WHAT IS REQUIRED —
In the entries below, find each line bearing the string "text" and copy it.
=== DATASET CONTENT ===
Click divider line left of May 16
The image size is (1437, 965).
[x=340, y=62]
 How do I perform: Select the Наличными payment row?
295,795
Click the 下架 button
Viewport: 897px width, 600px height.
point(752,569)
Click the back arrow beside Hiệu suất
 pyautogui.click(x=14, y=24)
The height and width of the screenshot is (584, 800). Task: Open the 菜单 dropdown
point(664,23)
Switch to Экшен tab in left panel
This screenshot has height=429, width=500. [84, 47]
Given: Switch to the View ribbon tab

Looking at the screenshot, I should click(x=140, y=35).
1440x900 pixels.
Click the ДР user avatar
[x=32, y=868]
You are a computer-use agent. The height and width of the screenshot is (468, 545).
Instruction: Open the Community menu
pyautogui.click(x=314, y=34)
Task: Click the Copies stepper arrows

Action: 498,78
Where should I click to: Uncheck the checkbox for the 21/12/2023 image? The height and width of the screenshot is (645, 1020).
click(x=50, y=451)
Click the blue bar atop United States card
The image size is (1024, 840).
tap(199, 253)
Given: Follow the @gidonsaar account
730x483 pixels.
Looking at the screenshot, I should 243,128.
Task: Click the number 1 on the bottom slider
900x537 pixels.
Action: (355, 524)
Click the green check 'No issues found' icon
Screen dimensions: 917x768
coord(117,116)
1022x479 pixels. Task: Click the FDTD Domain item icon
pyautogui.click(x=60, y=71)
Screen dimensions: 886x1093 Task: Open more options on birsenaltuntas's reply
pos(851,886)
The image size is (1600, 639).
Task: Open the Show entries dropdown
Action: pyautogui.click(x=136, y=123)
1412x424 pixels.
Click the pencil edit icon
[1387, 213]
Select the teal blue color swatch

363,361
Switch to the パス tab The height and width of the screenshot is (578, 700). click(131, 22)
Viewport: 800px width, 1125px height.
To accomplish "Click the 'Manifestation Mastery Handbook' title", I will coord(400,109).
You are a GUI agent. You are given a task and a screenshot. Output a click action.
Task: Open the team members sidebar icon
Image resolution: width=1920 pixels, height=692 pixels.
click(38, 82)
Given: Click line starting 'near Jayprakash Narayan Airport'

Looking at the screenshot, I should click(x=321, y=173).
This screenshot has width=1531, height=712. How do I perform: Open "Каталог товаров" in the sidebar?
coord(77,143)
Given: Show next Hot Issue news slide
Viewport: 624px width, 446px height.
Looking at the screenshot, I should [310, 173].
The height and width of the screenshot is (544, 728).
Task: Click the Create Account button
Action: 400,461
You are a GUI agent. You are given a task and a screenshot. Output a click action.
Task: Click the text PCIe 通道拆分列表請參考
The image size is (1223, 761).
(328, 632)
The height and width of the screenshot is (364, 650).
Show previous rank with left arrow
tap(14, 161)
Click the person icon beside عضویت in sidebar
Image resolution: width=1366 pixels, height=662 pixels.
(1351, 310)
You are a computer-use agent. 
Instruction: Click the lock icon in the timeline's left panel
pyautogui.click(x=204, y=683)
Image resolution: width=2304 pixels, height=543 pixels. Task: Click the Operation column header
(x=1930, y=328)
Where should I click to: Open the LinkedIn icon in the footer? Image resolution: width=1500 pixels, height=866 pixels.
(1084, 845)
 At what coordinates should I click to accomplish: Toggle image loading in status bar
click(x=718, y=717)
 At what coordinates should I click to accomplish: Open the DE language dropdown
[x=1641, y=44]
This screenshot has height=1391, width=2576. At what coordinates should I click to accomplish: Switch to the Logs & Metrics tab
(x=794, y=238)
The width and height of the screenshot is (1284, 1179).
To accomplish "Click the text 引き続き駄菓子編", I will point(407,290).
===
TASK RESULT —
Task: Click the text PCIe 通道拆分列表請參考
To accomplish "Click the text 引き続き駄菓子編", I will point(407,290).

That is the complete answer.